* ASSIGNMENT *
Repeat exactly, and only, the lines below starting at the line that contains "Image resolution: width=689" and ending at the line that contains "Image resolution: width=1658", inclusive of both.

* EXERCISE DATA *
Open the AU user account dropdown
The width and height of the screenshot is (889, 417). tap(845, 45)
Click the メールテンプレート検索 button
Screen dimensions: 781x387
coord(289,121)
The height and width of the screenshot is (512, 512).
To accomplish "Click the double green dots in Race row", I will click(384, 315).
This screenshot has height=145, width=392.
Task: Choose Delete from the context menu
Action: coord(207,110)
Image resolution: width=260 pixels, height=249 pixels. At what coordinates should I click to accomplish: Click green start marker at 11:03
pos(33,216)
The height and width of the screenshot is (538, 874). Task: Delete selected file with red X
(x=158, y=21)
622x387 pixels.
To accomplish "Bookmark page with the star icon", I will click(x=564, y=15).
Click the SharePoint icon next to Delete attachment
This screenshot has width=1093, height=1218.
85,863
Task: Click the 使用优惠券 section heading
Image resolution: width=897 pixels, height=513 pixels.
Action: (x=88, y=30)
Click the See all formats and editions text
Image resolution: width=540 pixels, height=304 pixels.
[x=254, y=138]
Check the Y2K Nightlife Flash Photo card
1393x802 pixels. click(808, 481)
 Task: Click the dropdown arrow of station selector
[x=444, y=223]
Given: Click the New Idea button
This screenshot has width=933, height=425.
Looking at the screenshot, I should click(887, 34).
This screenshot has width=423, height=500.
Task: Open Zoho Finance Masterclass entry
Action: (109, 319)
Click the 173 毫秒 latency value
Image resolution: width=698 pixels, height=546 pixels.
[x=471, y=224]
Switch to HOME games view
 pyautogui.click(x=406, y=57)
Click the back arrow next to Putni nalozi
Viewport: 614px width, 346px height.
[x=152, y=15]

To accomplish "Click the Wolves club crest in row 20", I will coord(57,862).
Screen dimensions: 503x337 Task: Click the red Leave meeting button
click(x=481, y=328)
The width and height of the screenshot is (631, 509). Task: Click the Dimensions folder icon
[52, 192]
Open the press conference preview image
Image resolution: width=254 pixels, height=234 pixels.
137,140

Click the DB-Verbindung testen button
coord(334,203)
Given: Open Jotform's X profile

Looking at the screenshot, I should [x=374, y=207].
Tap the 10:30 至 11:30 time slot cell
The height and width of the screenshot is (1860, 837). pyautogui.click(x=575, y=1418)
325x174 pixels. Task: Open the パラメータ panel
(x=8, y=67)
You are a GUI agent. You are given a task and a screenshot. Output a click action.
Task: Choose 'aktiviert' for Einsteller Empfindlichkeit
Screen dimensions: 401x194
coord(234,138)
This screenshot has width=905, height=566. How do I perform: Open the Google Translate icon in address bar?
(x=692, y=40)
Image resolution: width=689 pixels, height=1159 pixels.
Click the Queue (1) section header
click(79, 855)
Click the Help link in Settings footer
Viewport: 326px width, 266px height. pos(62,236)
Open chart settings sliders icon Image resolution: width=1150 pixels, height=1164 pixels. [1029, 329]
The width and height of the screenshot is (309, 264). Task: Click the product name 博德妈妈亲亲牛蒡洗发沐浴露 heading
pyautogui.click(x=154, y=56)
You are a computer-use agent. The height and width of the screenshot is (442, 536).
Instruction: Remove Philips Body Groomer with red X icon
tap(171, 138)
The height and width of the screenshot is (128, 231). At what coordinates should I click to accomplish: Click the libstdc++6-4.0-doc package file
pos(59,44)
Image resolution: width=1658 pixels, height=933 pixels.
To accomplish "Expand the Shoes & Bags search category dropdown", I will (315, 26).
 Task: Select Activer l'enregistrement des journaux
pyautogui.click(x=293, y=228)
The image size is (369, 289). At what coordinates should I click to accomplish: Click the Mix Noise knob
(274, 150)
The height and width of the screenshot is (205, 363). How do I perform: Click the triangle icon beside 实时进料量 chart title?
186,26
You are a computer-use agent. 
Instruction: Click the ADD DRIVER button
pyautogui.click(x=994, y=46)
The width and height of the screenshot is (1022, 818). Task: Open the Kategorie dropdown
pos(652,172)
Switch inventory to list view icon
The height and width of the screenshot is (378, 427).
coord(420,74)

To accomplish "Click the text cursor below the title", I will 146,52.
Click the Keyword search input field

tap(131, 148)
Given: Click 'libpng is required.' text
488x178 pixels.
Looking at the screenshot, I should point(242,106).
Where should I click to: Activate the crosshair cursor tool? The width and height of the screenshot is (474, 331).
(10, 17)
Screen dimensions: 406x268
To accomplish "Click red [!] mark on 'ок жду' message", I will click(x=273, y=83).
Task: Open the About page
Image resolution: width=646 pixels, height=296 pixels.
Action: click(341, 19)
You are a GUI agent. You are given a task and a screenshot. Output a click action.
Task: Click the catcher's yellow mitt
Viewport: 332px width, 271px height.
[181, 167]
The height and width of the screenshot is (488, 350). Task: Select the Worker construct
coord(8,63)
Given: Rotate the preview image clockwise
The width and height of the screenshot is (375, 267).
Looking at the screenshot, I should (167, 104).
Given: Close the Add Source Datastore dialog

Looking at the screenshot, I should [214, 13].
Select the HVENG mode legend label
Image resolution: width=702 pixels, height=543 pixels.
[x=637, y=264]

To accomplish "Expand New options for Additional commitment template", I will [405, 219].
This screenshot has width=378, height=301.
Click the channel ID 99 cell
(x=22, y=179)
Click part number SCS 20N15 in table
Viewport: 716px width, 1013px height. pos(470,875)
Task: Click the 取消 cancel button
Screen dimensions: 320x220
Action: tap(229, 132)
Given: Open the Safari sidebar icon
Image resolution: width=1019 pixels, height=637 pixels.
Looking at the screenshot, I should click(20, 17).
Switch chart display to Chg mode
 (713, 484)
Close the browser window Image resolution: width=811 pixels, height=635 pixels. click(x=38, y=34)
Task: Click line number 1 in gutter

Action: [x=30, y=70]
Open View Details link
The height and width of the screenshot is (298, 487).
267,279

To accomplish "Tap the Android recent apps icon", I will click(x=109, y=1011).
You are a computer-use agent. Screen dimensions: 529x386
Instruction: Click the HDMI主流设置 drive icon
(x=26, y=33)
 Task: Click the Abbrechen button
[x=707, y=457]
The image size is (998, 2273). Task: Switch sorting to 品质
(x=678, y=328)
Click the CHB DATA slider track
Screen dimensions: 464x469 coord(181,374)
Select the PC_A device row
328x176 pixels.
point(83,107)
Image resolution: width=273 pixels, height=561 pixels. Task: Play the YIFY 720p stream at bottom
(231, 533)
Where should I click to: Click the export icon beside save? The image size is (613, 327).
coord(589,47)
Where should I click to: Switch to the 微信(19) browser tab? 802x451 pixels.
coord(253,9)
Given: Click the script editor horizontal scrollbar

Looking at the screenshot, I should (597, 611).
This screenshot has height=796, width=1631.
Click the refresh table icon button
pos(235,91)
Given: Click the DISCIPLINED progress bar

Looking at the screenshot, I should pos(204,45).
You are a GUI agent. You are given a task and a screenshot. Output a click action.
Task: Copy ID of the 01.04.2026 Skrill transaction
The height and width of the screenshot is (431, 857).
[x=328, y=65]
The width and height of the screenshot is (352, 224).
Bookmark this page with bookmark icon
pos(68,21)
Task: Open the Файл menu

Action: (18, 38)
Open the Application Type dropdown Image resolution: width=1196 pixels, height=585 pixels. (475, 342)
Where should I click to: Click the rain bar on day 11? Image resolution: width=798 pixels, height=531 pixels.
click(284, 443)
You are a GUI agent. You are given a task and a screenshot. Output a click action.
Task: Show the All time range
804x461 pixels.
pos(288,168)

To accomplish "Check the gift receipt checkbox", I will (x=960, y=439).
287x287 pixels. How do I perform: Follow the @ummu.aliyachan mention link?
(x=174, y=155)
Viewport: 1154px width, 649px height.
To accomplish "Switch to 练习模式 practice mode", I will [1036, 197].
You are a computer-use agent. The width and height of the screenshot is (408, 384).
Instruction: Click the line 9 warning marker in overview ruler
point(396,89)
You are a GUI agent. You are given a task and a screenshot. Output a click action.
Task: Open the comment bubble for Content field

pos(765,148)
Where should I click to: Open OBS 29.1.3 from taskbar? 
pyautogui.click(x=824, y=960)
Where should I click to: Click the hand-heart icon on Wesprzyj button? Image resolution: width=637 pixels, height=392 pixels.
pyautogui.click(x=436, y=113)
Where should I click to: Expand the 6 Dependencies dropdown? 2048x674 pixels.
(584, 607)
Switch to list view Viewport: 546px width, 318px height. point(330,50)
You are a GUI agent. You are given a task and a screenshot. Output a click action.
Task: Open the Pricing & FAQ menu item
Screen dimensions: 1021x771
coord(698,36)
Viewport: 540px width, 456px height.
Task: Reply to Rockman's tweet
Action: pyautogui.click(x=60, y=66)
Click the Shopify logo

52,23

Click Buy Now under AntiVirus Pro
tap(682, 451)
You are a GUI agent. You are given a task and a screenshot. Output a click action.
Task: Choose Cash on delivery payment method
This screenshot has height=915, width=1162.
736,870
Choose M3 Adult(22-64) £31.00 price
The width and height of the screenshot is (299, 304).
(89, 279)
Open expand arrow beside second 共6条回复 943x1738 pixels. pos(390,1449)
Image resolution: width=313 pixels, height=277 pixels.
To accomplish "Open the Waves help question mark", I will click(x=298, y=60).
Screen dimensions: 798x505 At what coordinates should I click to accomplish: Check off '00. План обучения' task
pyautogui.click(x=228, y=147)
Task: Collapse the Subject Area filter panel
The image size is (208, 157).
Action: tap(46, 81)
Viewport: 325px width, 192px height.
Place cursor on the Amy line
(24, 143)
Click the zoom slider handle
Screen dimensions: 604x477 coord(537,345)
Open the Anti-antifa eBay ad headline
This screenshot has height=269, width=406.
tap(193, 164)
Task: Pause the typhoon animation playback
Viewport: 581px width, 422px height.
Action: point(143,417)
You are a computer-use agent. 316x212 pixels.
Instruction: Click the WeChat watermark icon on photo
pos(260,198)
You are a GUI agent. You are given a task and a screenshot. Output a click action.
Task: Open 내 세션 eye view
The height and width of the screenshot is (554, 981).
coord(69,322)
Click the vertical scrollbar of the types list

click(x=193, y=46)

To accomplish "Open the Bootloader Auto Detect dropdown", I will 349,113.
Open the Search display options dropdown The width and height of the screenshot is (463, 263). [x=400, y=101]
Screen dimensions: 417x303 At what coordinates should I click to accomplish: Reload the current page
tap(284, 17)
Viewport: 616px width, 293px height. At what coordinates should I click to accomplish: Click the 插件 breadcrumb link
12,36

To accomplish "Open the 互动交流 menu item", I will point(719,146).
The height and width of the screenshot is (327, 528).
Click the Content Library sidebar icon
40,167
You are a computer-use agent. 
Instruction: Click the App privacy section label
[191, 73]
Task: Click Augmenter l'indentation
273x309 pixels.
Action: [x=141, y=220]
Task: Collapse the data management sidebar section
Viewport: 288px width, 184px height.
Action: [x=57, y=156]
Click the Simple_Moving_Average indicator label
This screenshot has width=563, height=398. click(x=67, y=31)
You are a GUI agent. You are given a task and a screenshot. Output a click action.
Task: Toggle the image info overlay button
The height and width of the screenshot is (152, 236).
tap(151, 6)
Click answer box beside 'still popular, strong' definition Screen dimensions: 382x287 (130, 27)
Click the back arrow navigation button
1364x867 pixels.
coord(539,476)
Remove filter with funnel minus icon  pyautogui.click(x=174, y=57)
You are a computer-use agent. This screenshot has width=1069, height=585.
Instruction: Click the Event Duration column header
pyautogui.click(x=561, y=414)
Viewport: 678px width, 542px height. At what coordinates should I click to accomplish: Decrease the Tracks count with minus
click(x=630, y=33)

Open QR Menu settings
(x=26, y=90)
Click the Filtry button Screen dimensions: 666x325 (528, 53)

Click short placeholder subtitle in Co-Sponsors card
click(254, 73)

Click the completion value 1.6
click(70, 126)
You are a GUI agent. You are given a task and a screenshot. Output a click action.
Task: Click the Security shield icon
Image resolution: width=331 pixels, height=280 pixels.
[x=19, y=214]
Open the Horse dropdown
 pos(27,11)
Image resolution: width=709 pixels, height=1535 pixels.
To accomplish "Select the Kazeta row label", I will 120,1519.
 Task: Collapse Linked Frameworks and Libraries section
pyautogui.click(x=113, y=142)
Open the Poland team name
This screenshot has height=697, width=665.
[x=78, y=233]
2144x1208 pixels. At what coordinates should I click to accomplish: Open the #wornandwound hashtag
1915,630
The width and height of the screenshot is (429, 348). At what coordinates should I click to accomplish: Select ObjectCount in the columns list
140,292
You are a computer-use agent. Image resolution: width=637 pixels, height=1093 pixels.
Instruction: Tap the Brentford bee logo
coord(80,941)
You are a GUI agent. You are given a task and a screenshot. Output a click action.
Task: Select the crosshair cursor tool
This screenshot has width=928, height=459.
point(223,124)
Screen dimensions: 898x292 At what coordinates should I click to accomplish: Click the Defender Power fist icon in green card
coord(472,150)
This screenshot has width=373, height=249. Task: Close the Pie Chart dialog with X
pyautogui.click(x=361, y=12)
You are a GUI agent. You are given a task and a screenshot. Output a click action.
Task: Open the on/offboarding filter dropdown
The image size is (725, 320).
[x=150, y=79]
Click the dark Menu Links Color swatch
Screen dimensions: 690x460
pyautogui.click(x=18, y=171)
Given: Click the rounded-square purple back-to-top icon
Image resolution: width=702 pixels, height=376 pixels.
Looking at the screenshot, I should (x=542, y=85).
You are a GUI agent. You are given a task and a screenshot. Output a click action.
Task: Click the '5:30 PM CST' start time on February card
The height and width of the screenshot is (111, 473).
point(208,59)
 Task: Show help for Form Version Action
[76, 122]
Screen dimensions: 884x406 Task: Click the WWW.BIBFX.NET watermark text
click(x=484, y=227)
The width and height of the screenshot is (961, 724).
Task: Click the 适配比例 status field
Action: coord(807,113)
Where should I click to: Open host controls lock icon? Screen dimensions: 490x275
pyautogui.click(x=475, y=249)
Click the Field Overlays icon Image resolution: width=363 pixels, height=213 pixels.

* OUTPUT *
Image resolution: width=689 pixels, height=1159 pixels.
Click the Queue (1) section header
click(79, 855)
Click the Help link in Settings footer
Viewport: 326px width, 266px height. pos(62,236)
Open chart settings sliders icon Image resolution: width=1150 pixels, height=1164 pixels. [1029, 329]
The width and height of the screenshot is (309, 264). Task: Click the product name 博德妈妈亲亲牛蒡洗发沐浴露 heading
pyautogui.click(x=154, y=56)
You are a computer-use agent. The height and width of the screenshot is (442, 536).
Instruction: Remove Philips Body Groomer with red X icon
tap(171, 138)
The height and width of the screenshot is (128, 231). At what coordinates should I click to accomplish: Click the libstdc++6-4.0-doc package file
pos(59,44)
Image resolution: width=1658 pixels, height=933 pixels.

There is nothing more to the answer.